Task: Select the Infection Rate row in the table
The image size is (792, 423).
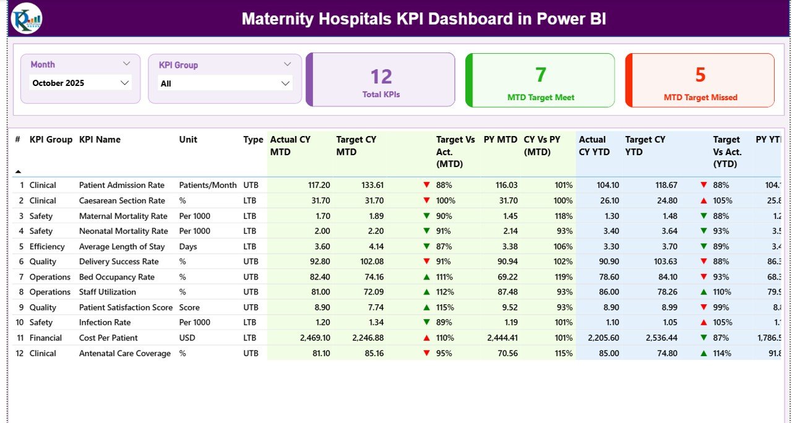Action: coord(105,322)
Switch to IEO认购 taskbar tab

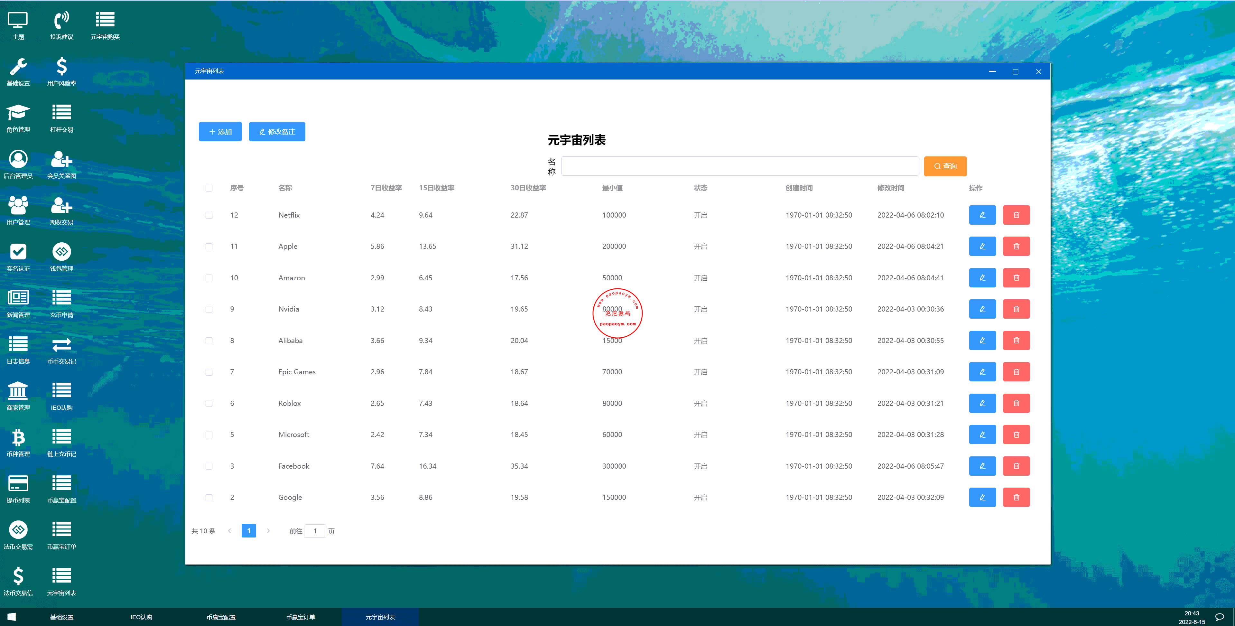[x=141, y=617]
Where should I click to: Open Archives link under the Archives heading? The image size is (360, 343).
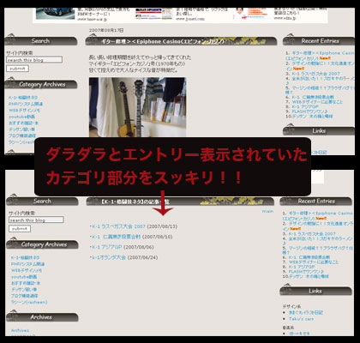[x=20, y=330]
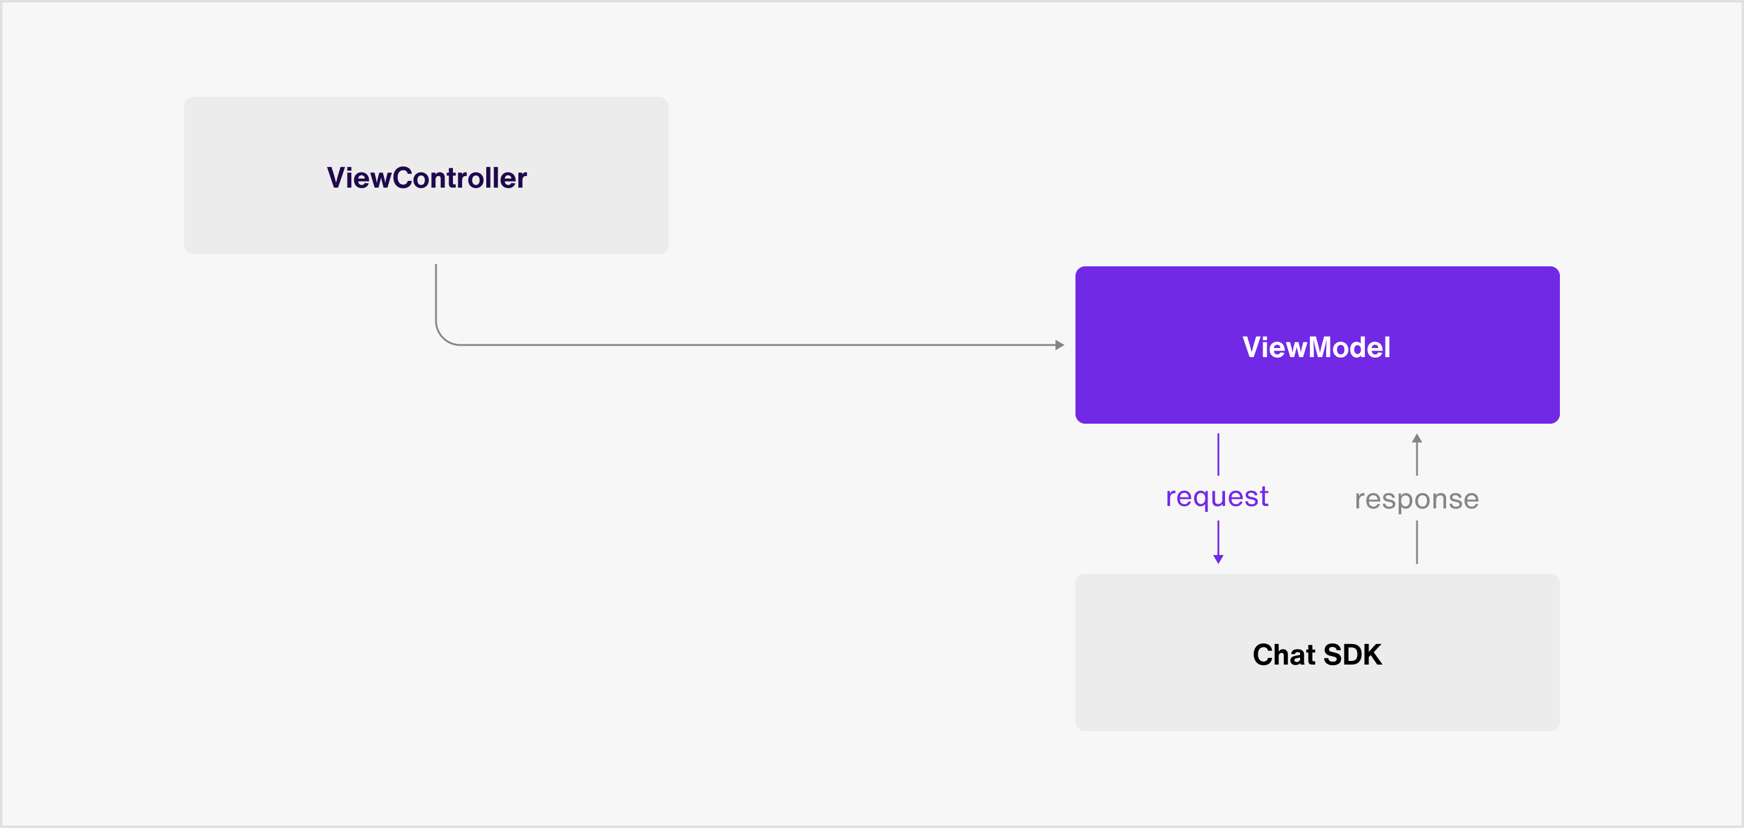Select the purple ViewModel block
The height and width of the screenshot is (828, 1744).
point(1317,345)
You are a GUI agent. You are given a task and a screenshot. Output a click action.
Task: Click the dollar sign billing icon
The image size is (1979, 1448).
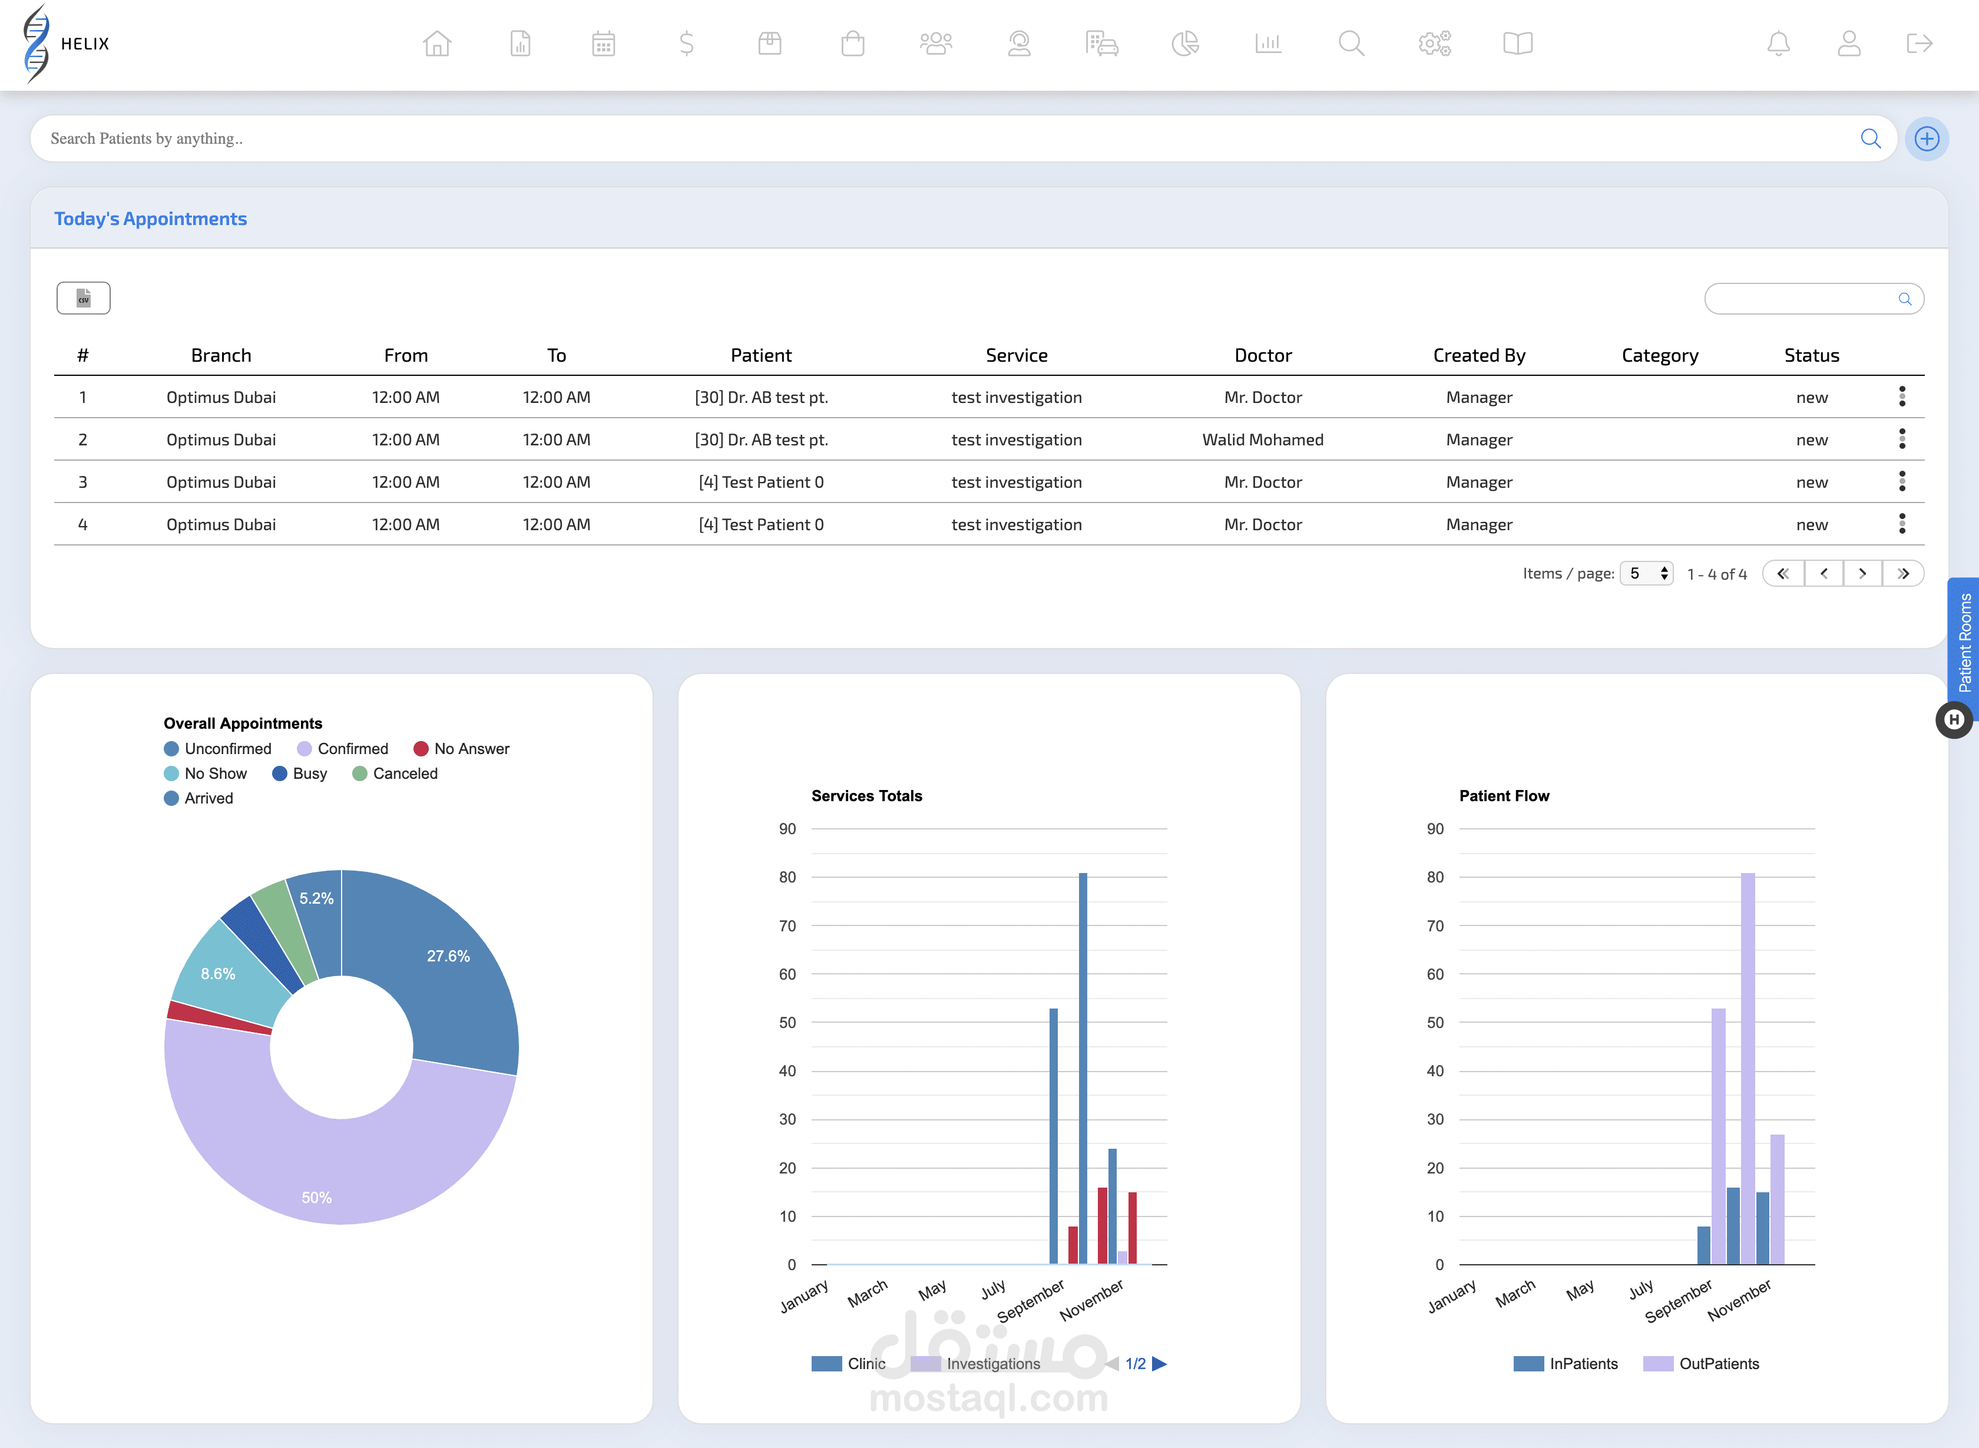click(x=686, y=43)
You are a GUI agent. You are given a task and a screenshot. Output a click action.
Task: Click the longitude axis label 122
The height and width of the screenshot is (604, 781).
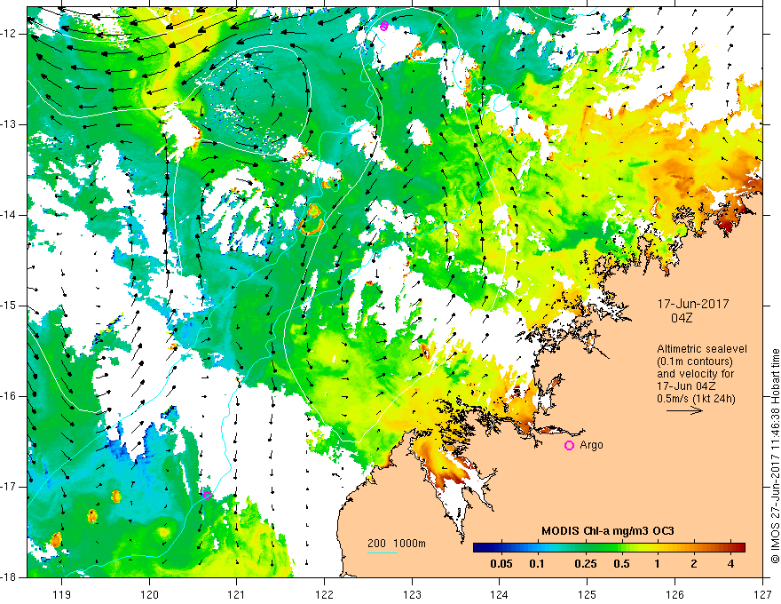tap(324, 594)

***

### WHAT THE TASK ASKS
Which of the lines above contain the word "width"? List each of those lines in full; case matters.

### RESPONSE TO THIS EXERCISE
The height and width of the screenshot is (828, 1744).
The height and width of the screenshot is (604, 781).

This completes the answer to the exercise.